DÉFIS »
A. Dans le texte sur les assurances en copropriété, combien l'assureur du voisin paiera-t-il au maximum si la franchise du Syndicat est de $2500 et la vôtre de $500 ?
B. Veuillez transcrire le texte sur les assurances en copropriété en commençant par « La procédure habituelle de » et en allant jusqu'à « voisin d’en haut. ».
C. Poursuivez le texte sur les assurances en copropriété après sa dernière phrase.

PASSAGE À LIRE »
Assurances et copropriété:

LES EFFETS PERVERS DE LA CLAUSE DE RENONCIATION À LA SUBROGATION

Élie Boridy, administrateur, Syndicat des copropriétaires du 995 Muir

Arrondissement Saint-Laurent, Montréal


 

La procédure habituelle de réclamation en cas de sinistre

Un jour, vous rentrez chez vous et vous constatez que votre salle de bains ou votre salle de séjour est inondée à cause d’une fuite d’eau provenant de l’appartement au-dessus du vôtre. Vous subissez de sérieux dommages au plafond, aux murs et au plancher de ces pièces. Vous apprenez alors que la cause de la fuite est une douche défectueuse de votre voisin d’en haut.

 

Quoi faire?

 

La procédure habituelle est la suivante. Vous informez votre Syndicat de copropriété qui se charge d’appeler le plombier pour colmater la fuite. Le Syndicat avise son assureur qui dépêche un évaluateur pour estimer le coût des réparations à faire chez vous et, s’il y a lieu, chez votre voisin et dans les parties communes.

 

L’assureur du Syndicat paiera pour toutes ces réparations, moins la franchise de sa police d’assurance.

 

Si le coût des réparations est moindre que la franchise de l’assurance du Syndicat, ce dernier assumera entièrement les frais des réparations. Dans cette éventualité, le Syndicat pourrait alors décider de ne pas impliquer son assureur. Il a par contre le droit de réclamer les frais de réparation du voisin responsable de la fuite d’eau. Ce dernier pourrait s’adresser à son assureur pour se faire rembourser en vertu de la protection contre la responsabilité civile de sa police d’assurance. Votre voisin pourrait également décider de payer les frais et ne pas informer son assureur s’il estime que le coût de sa police d’assurance risque d’augmenter.

 

Toutefois, si le coût des réparations dépasse la franchise de l’assurance collective de l’immeuble, le Syndicat n’est en droit de réclamer de votre voisin que le montant de la franchise qui représente le préjudice subi par le Syndicat puisqu’il aura été indemnisé en partie par son assureur.

 

Mais que se passe-t-il si vos biens meubles et autres effets personnels subissent également des dommages à cause de cette fuite d’eau? L’assurance du Syndicat ne paiera pas pour ce type de dommages. Il faudrait vous adresser à votre propre assureur qui vous indemnisera pour toute perte qui va au-delà de la franchise de votre police d’assurances. Si les pertes sont en-deçà de la franchise, vous devez en assumer les coûts. Mais, tout comme le Syndicat, vous pourriez réclamer ces coûts du voisin responsable qui les réclamera, s’il le juge à propos, de son assureur en vertu de sa protection au chapitre de la responsabilité civile. Mais si les pertes dépassent le montant de la franchise de votre police d’assurance, vous ne pouvez réclamer de votre voisin que le montant de cette franchise qui représente alors le préjudice que vous aurez subi.

 

La clause de renonciation à la subrogation et l’injustice qu’elle entraîne

Dans cette histoire, l’assureur du copropriétaire responsable du sinistre n’aura donc déboursé, au maximum, que la franchise de la police d’assurance du Syndicat et celle de votre propre police d’assurance. Et cette situation est loin de lui déplaire! Si, par exemple, la franchise du Syndicat est de $2500 et la vôtre est de $500, l’assureur de votre voisin ne paiera qu’un montant maximal de $3000. C'est pour cette raison que lorsque des sinistres surviennent, les assureurs des copropriétaires responsables insistent souvent pour que les assureurs de toutes les parties impliquées soient informés.

DONNÉES FOURNIES »
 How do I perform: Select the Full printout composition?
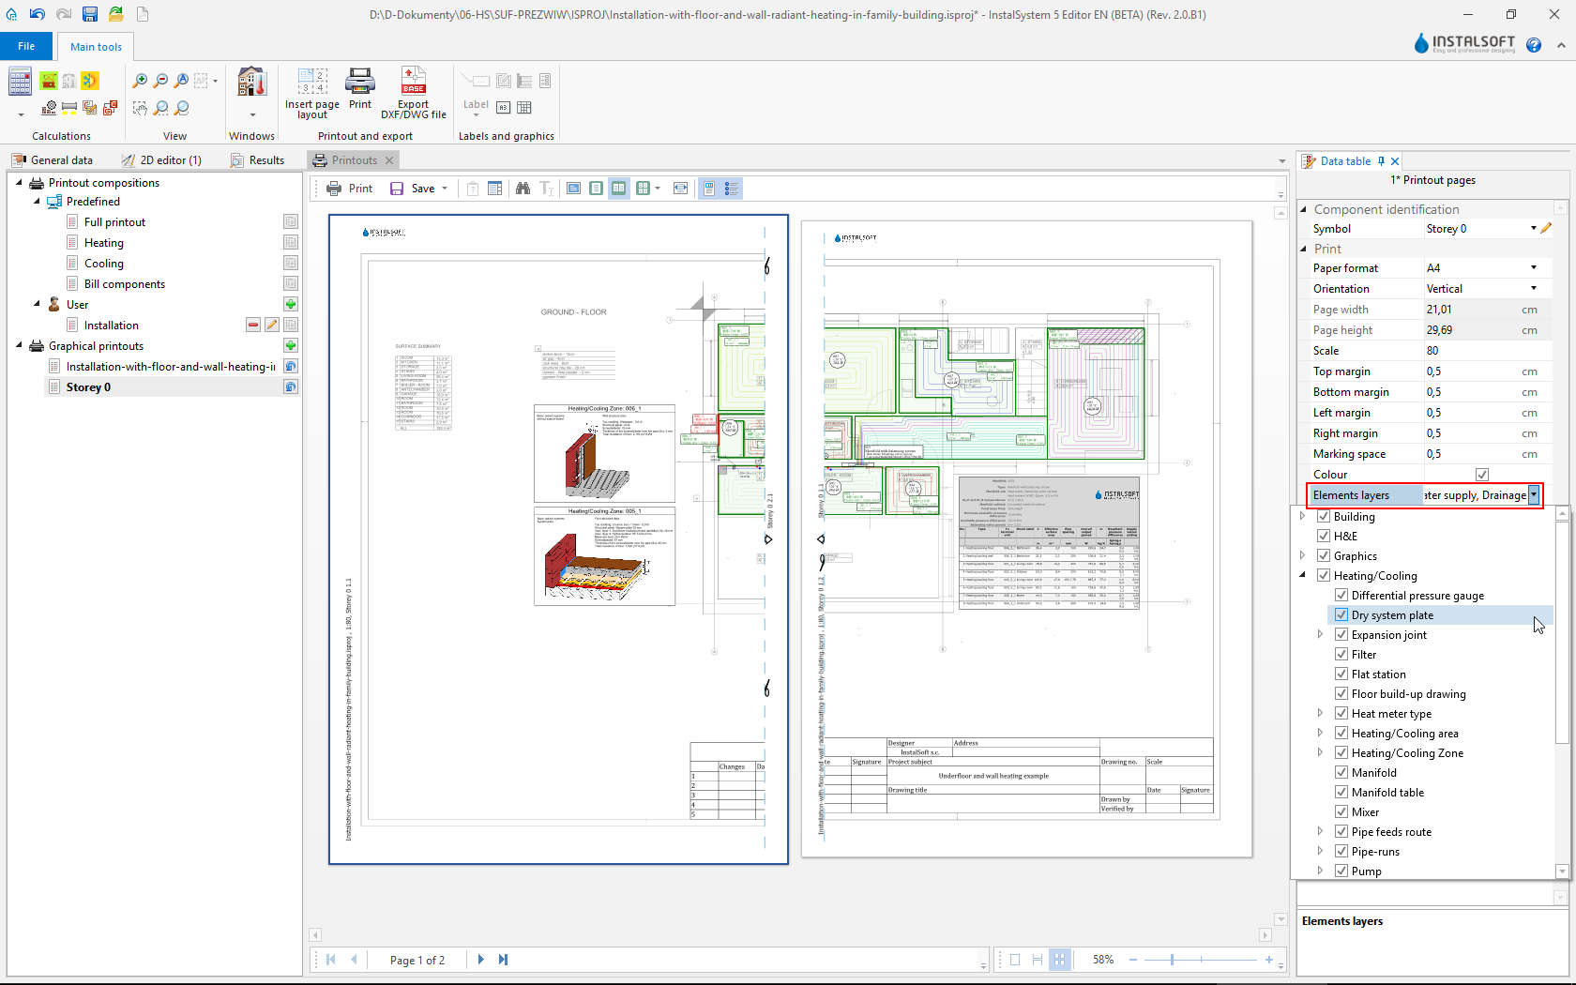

* * *

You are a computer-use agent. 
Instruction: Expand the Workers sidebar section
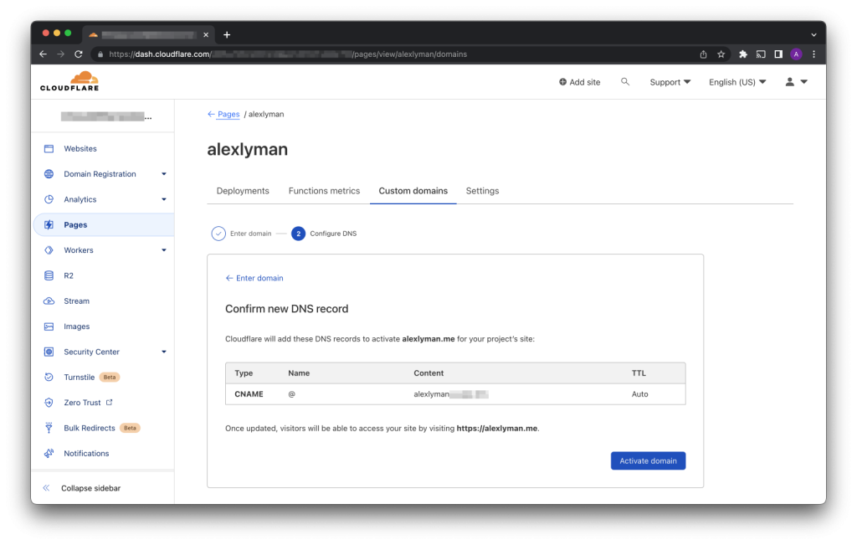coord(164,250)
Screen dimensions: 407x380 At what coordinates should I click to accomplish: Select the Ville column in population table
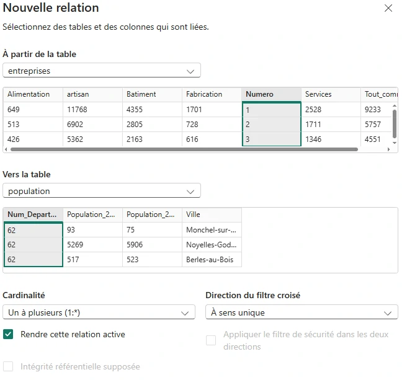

...

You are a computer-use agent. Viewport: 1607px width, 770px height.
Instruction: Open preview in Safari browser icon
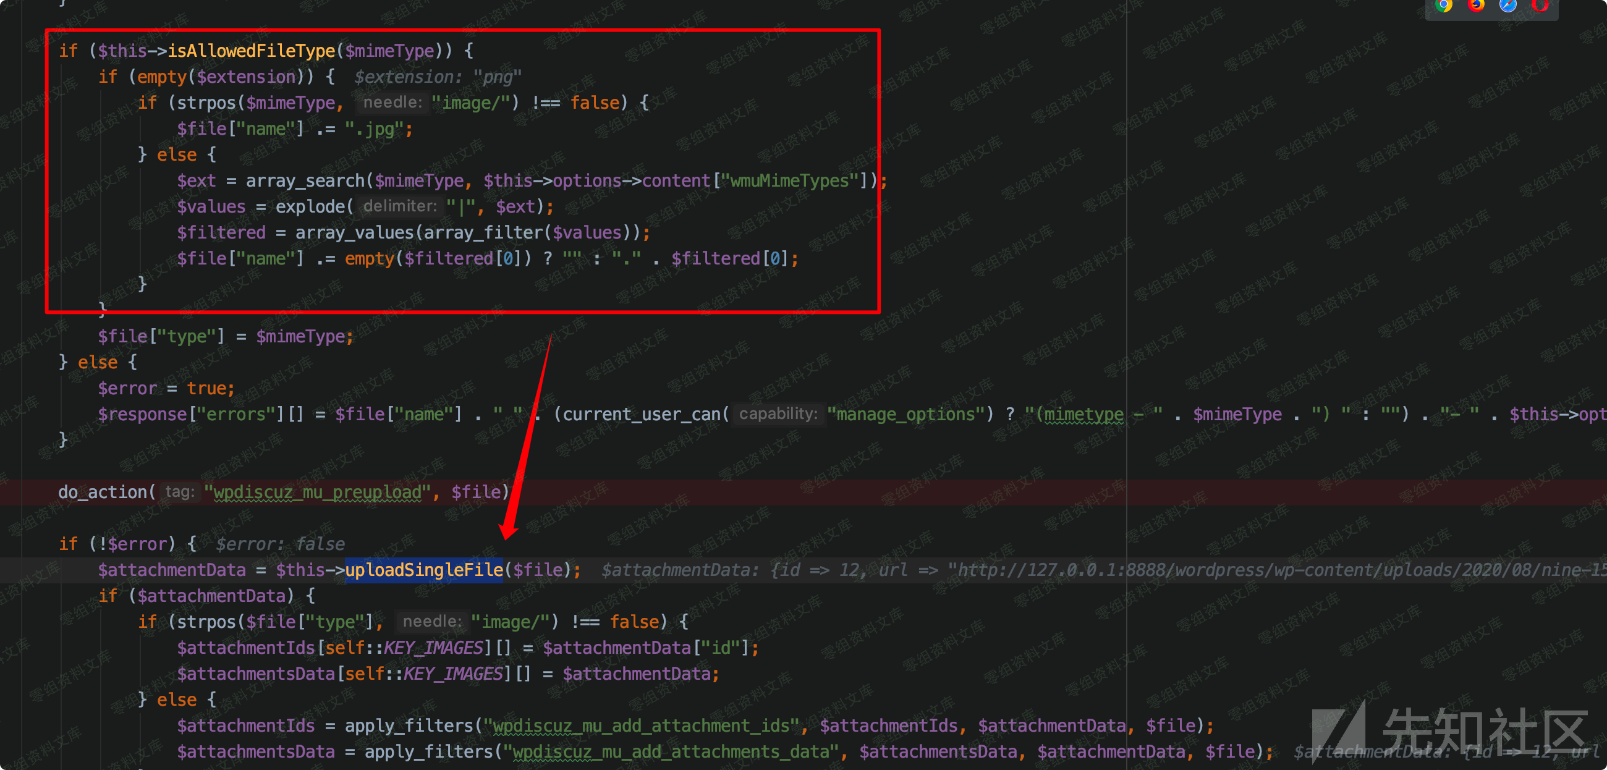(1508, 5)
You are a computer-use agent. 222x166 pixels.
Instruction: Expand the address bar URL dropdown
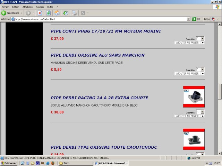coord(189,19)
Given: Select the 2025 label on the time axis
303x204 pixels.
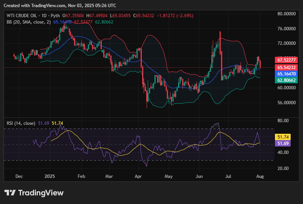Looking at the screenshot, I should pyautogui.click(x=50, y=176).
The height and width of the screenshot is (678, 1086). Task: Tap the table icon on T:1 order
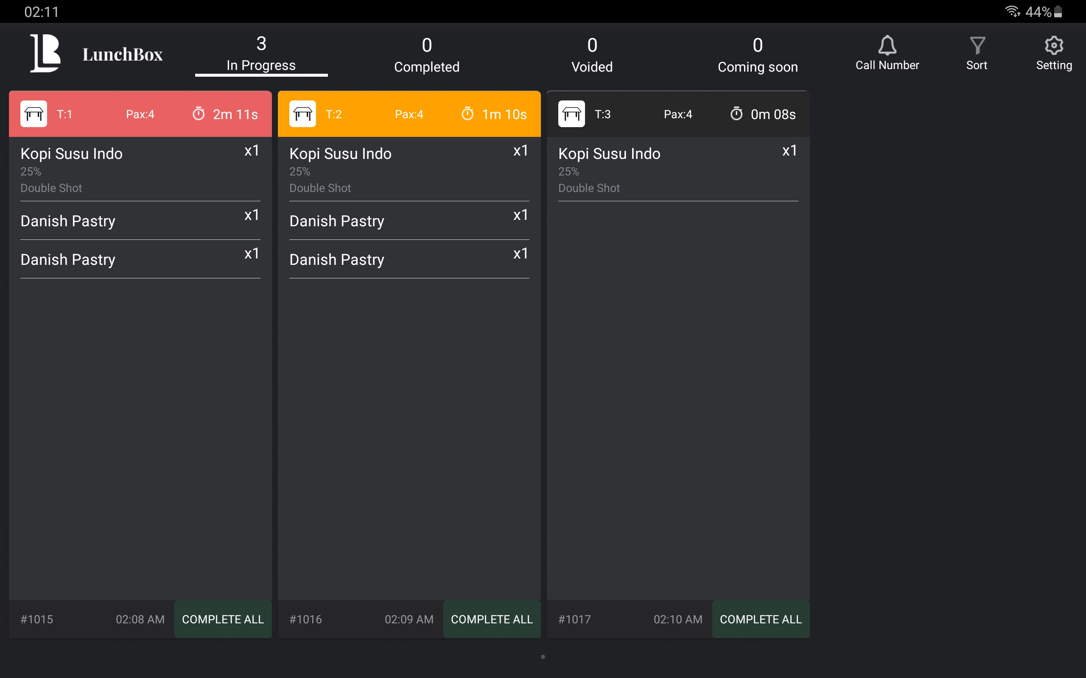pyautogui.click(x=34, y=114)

RÉSULTATS PAR TÂCHE »
A. Un montant maximal de $3000.

B.
La procédure habituelle de réclamation en cas de sinistre

Un jour, vous rentrez chez vous et vous constatez que votre salle de bains ou votre salle de séjour est inondée à cause d’une fuite d’eau provenant de l’appartement au-dessus du vôtre. Vous subissez de sérieux dommages au plafond, aux murs et au plancher de ces pièces. Vous apprenez alors que la cause de la fuite est une douche défectueuse de votre voisin d’en haut.

C.
 

Pourquoi cela? Parce que les déclarations de copropriété contiennent généralement une clause de renonciation à la subrogation. La subrogation est le droit d’un assureur de réclamer du copropriétaire responsable et de son assureur les montants qu’il a versés à son client et ce sans son approbation.

 

La plupart des déclarations de copropriété requièrent toutefois que les assureurs renoncent à cette possibilité de subrogation.

 

Selon ce principe de renonciation à la subrogation, l’assureur du Syndicat et votre assureur ne pourraient pas réclamer du voisin fautif ou de son assureur les montants qu’ils ont versés. Par contre, le Syndicat (pas son assureur) et vous-même (pas votre assureur) pouvez réclamer en responsabilité civile du voisin fautif (et indirectement de son assureur) les montants des franchises des polices d’assurances respectives, c’est-à-dire les montants que ces deux assureurs n’auront pas payés (qui représentent les préjudices subis par le Syndicat et par vous-même).

 

Cette façon de procéder entraîne cependant des injustices à la fois pour le Syndicat et pour les copropriétaires qui ont subi des dégâts.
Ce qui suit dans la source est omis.